=== SUPPLIED MATERIAL ===

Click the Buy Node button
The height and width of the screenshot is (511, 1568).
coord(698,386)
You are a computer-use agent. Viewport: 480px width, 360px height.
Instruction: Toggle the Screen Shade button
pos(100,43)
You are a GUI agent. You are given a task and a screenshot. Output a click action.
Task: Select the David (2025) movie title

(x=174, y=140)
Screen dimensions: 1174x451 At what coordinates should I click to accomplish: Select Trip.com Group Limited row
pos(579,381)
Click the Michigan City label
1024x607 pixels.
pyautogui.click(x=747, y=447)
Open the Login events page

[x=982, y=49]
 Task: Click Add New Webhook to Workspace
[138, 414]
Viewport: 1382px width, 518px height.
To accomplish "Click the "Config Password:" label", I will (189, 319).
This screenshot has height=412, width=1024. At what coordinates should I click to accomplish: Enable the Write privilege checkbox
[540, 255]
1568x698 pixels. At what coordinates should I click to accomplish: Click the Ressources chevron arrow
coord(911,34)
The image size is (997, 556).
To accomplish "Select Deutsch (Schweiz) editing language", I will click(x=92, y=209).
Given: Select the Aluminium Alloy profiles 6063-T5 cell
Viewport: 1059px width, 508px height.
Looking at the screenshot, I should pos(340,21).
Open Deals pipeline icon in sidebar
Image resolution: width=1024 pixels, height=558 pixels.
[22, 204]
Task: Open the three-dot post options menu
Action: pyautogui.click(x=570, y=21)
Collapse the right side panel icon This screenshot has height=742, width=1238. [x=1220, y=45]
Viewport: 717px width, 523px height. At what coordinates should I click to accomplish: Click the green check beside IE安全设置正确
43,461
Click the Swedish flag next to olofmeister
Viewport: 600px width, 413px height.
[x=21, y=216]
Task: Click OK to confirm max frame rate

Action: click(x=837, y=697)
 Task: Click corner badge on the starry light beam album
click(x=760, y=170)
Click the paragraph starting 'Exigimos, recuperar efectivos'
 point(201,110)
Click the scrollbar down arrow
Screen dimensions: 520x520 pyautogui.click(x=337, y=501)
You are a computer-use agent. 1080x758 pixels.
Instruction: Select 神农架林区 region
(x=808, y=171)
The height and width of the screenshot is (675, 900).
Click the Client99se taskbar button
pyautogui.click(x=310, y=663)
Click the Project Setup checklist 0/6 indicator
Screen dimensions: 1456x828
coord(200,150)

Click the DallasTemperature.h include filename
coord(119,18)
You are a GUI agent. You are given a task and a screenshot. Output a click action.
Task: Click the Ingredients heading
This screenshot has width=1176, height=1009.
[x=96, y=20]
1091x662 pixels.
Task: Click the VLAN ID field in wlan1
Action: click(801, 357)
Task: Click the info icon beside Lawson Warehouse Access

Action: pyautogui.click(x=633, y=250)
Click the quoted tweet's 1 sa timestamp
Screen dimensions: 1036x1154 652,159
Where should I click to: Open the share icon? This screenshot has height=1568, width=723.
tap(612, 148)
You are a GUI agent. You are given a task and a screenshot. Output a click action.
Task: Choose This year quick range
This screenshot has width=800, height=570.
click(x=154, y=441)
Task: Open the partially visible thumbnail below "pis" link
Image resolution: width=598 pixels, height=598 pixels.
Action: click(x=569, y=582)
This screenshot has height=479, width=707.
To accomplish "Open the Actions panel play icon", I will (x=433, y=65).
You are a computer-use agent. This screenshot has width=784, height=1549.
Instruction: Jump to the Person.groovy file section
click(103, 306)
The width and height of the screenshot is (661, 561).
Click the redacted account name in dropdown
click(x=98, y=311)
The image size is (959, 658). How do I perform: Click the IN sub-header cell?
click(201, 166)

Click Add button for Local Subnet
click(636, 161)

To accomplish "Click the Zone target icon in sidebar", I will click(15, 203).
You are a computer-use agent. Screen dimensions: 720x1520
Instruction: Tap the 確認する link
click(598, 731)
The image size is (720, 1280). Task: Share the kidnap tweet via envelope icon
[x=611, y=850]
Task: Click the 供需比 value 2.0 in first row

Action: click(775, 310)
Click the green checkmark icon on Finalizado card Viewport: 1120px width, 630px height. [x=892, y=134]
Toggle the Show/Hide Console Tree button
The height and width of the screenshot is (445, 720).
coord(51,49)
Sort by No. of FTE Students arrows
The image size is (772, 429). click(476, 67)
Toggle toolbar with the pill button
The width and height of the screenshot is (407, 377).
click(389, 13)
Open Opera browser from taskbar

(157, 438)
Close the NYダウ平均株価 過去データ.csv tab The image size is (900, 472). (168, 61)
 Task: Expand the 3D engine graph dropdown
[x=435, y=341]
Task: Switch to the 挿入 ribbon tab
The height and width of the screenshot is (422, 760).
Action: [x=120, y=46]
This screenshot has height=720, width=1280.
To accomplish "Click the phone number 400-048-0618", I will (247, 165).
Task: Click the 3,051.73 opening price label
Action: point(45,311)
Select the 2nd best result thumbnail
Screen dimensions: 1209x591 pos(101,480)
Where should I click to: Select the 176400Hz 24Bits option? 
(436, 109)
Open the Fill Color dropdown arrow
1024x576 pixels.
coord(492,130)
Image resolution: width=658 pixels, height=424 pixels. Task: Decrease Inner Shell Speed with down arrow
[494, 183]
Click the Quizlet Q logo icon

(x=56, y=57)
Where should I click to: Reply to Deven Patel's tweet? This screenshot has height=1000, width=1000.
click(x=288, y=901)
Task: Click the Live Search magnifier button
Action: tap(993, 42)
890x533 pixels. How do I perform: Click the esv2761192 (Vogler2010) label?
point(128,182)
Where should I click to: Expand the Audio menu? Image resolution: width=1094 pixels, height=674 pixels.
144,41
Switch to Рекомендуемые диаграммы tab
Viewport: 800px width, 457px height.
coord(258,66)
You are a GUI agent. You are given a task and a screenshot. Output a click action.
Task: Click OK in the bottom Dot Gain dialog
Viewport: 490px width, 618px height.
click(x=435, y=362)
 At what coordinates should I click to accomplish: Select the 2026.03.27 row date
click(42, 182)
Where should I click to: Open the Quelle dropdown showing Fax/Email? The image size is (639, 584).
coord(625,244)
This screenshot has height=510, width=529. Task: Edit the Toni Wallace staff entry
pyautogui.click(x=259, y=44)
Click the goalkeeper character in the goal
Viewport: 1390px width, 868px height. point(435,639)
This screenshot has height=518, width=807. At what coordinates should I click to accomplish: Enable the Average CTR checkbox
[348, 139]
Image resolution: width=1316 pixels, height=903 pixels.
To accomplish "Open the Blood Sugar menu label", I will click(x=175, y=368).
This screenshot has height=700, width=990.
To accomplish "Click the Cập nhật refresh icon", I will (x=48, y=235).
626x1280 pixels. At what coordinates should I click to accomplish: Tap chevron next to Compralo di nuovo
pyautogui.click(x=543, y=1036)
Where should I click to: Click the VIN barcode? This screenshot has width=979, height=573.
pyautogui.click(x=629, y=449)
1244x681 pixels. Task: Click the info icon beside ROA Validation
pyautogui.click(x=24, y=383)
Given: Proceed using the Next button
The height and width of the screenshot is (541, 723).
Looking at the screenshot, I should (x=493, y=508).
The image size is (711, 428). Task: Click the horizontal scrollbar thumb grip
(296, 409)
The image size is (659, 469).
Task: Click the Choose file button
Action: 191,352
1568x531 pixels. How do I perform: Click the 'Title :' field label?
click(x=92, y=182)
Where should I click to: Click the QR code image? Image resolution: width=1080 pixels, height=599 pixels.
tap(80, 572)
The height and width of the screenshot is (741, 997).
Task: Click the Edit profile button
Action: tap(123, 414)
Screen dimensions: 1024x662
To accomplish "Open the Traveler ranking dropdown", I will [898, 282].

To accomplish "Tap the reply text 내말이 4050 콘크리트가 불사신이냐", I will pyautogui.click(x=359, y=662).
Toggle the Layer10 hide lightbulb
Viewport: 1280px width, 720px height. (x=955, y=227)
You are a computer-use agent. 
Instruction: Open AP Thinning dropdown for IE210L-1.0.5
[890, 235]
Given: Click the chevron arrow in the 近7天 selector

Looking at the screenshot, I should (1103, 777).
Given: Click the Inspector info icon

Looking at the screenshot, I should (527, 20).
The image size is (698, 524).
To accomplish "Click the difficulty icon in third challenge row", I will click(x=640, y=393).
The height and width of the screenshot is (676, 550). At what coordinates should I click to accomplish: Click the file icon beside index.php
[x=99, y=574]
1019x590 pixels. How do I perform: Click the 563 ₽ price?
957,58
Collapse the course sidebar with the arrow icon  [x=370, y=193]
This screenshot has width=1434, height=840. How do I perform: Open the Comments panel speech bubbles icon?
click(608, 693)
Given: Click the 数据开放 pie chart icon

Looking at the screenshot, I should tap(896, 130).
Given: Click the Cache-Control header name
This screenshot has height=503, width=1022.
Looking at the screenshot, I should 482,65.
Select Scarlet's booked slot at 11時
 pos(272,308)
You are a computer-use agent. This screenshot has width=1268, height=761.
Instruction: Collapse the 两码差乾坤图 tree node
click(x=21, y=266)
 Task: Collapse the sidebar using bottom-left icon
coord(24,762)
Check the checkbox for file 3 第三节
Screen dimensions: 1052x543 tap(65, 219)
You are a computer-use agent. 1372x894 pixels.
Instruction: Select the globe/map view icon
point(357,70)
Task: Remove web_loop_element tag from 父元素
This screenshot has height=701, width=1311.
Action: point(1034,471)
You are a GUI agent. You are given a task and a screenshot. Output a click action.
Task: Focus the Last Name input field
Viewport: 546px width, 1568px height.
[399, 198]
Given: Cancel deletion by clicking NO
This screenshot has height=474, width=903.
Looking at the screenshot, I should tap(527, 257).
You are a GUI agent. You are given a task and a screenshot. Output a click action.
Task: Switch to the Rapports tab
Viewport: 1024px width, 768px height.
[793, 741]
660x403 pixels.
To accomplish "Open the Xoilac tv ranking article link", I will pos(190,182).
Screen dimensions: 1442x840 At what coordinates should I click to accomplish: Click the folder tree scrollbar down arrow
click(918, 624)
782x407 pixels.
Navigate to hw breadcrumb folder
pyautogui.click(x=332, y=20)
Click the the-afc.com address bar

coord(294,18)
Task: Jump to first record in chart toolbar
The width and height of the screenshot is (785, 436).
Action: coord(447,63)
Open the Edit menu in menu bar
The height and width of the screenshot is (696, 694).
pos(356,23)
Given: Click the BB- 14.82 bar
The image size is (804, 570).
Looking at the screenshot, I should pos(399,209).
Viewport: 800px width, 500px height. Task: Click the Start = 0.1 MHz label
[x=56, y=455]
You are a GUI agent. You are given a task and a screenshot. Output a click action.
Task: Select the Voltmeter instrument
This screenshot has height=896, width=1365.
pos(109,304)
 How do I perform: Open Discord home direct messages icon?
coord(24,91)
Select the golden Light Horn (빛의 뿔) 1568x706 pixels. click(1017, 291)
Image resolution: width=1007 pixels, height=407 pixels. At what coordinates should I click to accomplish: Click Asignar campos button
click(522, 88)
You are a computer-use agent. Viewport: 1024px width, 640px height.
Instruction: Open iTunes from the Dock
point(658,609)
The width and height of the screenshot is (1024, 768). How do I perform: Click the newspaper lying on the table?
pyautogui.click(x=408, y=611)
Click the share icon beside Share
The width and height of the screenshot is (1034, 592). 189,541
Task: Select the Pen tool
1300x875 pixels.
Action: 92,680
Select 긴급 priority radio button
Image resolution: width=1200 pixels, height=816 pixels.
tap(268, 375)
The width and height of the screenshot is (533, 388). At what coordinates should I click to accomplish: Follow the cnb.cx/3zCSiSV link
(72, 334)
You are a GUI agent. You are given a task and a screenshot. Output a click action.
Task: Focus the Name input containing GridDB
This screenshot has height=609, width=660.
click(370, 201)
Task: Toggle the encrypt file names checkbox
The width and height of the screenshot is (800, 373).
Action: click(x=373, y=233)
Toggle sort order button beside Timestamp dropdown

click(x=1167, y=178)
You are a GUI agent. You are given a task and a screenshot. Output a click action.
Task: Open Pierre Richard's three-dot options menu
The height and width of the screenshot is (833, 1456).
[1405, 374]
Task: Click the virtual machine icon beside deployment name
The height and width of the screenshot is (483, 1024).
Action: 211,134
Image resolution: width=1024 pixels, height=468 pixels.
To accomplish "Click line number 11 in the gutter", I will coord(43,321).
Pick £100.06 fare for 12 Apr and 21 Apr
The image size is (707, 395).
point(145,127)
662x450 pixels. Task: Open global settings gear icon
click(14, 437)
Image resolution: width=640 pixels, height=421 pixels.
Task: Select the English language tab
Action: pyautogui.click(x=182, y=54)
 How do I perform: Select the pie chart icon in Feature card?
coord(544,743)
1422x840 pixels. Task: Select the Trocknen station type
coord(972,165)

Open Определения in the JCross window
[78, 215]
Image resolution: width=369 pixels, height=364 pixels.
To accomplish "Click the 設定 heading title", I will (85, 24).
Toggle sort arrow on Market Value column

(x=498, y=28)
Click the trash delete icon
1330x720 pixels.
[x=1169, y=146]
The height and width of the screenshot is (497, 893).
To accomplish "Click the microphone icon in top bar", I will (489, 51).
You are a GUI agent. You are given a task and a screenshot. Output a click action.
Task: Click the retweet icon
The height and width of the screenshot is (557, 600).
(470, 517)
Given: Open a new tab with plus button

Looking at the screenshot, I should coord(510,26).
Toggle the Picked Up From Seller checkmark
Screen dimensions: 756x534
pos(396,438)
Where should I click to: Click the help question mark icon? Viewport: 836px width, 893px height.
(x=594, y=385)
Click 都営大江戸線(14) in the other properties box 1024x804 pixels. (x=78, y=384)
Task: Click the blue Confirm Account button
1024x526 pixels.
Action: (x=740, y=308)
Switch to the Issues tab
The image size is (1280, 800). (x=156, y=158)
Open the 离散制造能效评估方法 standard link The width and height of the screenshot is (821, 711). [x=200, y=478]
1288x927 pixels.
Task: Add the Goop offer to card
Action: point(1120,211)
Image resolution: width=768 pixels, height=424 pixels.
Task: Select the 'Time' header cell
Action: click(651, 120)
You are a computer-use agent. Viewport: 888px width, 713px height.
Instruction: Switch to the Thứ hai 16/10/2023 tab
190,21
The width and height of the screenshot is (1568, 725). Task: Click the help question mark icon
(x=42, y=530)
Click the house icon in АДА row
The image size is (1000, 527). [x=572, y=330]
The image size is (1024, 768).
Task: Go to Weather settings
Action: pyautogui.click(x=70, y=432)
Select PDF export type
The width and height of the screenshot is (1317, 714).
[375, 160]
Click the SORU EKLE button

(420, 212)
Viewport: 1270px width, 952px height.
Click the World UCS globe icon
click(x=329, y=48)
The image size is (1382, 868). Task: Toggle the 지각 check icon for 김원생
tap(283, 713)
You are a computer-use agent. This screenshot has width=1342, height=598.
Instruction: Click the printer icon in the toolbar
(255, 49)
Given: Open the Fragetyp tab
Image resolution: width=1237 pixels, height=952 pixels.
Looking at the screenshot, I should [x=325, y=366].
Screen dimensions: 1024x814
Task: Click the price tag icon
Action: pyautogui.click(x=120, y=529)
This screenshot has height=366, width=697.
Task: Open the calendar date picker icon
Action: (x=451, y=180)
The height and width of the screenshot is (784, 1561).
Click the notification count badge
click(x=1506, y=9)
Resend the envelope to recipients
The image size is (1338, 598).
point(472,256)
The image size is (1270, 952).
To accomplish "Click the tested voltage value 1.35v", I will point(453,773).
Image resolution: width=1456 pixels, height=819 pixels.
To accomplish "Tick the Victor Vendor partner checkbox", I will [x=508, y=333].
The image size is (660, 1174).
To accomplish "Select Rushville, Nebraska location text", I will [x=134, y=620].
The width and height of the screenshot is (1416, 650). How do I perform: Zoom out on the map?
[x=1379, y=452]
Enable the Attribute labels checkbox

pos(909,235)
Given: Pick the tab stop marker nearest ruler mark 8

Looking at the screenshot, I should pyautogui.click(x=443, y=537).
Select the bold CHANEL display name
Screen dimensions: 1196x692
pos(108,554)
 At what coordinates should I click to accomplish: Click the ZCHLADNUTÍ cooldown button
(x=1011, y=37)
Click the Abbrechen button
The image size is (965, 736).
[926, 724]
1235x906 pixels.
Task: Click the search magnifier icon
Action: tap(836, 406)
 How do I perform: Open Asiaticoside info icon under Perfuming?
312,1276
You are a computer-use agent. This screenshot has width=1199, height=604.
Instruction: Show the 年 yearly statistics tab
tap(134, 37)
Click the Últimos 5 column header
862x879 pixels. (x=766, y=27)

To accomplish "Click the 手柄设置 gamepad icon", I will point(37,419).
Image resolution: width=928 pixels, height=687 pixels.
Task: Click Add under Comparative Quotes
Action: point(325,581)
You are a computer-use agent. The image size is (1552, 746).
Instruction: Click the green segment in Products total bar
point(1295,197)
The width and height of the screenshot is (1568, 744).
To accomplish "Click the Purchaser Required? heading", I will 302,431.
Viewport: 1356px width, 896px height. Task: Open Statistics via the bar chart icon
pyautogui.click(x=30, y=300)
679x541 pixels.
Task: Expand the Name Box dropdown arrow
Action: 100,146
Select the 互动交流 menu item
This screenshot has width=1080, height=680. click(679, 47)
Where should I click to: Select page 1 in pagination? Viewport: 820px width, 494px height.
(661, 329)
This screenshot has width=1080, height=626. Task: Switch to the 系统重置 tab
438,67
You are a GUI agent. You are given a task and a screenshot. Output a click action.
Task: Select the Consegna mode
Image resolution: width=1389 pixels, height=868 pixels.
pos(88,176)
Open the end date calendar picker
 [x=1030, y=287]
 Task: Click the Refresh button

===

EXERCISE BRIEF:
Reproduce, word for word and in full, only the lines above that start at the line with "1244x681 pixels. Task: Click" and run through the line with "The image size is (698, 524).", both ends included.

REPLY TO THE TASK:
1244x681 pixels. Task: Click the info icon beside ROA Validation
pyautogui.click(x=24, y=383)
Given: Proceed using the Next button
The height and width of the screenshot is (541, 723).
Looking at the screenshot, I should (x=493, y=508).
The image size is (711, 428). Task: Click the horizontal scrollbar thumb grip
(296, 409)
The image size is (659, 469).
Task: Click the Choose file button
Action: 191,352
1568x531 pixels. How do I perform: Click the 'Title :' field label?
click(x=92, y=182)
Where should I click to: Click the QR code image? Image resolution: width=1080 pixels, height=599 pixels.
tap(80, 572)
The height and width of the screenshot is (741, 997).
Task: Click the Edit profile button
Action: tap(123, 414)
Screen dimensions: 1024x662
To accomplish "Open the Traveler ranking dropdown", I will [898, 282].

To accomplish "Tap the reply text 내말이 4050 콘크리트가 불사신이냐", I will pyautogui.click(x=359, y=662).
Toggle the Layer10 hide lightbulb
Viewport: 1280px width, 720px height. (x=955, y=227)
You are a computer-use agent. 
Instruction: Open AP Thinning dropdown for IE210L-1.0.5
[890, 235]
Given: Click the chevron arrow in the 近7天 selector

Looking at the screenshot, I should (1103, 777).
Given: Click the Inspector info icon

Looking at the screenshot, I should (527, 20).
The image size is (698, 524).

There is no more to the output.